▶ [Excerpted passage]
-=-=-

Renewable energy standard compliance rules were published by the MPSC on July 7, 2010.  Missouri investor-owned utilities and others initiated litigation to challenge these rules. On June 30, 2011, a Cole County Circuit Court judge ruled that portions of the MPSC rules were unlawful and unreasonable, in conflict with Missouri statute and in violation of the Missouri Constitution. Subsequent to that decision, a portion of the appeal was dropped and the entire order was stayed.  On December 27, 2011 the judge issued another order identical to the one that was stayed except that the rulings with regard to the constitutionality issue had been omitted. The MPSC appealed this decision and in November of 2012 the court dismissed lawsuits brought against the RES and affirmed the MPSC rules that were finalized in July 2010. Kansas established a renewable portfolio standard (RPS), effective November 19, 2010. It requires 10% of our Kansas retail customer peak capacity requirements to be sourced from renewables in 2012, increasing to 15% by 2016, and 20% by 2020. In addition, there are several proposals currently before the U.S. Congress to adopt a nationwide RPS.

 

We have been selling the majority of our RECs and plan to continue to sell all or a portion of them in the future. As a result of these REC sales, we cannot claim the underlying energy is renewable. Once a REC has been claimed or retired, it cannot be used for any other purpose. At the end of 2012, sufficient RECs, including hydro, were retired to comply with the Missouri and Kansas requirements through the end of November 2012. Additional RECs were retired in January of 2013 to complete the process for 2012. In the future, we will continue to retain a sufficient amount of RECs to meet any current or future requirements.

-=-=-

▶ [Task to carry out]
Copy the passage on renewable energy rules in Missouri and Kansas word for word, in full.

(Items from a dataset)

-=-=-

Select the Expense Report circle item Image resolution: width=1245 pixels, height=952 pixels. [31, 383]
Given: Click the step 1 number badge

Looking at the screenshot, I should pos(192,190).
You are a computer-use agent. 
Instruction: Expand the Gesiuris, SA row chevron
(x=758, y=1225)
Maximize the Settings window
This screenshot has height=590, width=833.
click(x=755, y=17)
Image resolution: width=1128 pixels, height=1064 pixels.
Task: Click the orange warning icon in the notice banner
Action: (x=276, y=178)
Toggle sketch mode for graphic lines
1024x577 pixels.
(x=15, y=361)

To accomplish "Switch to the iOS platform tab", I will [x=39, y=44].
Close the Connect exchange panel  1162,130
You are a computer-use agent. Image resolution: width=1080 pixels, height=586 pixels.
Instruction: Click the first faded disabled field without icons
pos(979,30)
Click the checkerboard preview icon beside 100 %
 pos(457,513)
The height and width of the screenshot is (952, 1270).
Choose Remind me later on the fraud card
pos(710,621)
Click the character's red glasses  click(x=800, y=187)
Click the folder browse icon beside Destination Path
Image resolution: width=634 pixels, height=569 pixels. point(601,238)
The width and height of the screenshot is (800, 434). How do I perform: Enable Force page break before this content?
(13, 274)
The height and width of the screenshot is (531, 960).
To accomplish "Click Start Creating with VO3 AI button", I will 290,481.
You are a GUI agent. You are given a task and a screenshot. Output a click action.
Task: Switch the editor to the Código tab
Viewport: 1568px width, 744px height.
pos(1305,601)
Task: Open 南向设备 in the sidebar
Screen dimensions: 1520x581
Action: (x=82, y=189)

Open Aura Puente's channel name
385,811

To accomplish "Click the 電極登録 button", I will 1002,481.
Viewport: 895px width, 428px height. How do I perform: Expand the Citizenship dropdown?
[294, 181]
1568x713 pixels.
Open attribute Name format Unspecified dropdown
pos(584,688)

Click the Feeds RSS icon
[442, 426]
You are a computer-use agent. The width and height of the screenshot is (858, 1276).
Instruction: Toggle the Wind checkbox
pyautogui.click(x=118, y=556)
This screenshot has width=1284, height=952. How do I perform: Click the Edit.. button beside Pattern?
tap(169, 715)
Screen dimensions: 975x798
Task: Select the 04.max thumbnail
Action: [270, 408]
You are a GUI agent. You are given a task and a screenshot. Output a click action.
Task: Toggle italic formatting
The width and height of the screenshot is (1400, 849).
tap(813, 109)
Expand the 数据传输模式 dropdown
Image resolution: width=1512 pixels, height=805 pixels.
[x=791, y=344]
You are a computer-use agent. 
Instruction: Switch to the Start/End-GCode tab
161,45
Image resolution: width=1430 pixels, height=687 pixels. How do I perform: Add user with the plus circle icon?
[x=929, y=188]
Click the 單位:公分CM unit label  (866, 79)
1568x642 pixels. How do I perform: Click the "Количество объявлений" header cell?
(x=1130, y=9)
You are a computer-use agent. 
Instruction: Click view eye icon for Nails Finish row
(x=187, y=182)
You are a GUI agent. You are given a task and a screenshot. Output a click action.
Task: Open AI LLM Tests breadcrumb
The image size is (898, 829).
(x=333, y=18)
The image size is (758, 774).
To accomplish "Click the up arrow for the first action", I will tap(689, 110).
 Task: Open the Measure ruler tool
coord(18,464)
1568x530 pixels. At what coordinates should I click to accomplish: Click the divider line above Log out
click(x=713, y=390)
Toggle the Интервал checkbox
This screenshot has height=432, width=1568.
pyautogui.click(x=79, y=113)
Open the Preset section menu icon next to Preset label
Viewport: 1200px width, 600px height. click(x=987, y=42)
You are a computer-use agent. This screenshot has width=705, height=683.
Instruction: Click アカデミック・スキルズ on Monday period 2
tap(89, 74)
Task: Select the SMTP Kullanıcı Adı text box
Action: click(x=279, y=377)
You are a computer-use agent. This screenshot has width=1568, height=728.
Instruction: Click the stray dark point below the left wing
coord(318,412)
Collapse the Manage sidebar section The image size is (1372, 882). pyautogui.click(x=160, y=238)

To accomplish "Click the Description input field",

-=-=-

▶ [Task solution]
Renewable energy standard compliance rules were published by the MPSC on July 7, 2010.  Missouri investor-owned utilities and others initiated litigation to challenge these rules. On June 30, 2011, a Cole County Circuit Court judge ruled that portions of the MPSC rules were unlawful and unreasonable, in conflict with Missouri statute and in violation of the Missouri Constitution. Subsequent to that decision, a portion of the appeal was dropped and the entire order was stayed.  On December 27, 2011 the judge issued another order identical to the one that was stayed except that the rulings with regard to the constitutionality issue had been omitted. The MPSC appealed this decision and in November of 2012 the court dismissed lawsuits brought against the RES and affirmed the MPSC rules that were finalized in July 2010. Kansas established a renewable portfolio standard (RPS), effective November 19, 2010. It requires 10% of our Kansas retail customer peak capacity requirements to be sourced from renewables in 2012, increasing to 15% by 2016, and 20% by 2020. In addition, there are several proposals currently before the U.S. Congress to adopt a nationwide RPS.

 

We have been selling the majority of our RECs and plan to continue to sell all or a portion of them in the future. As a result of these REC sales, we cannot claim the underlying energy is renewable. Once a REC has been claimed or retired, it cannot be used for any other purpose. At the end of 2012, sufficient RECs, including hydro, were retired to comply with the Missouri and Kansas requirements through the end of November 2012. Additional RECs were retired in January of 2013 to complete the process for 2012. In the future, we will continue to retain a sufficient amount of RECs to meet any current or future requirements.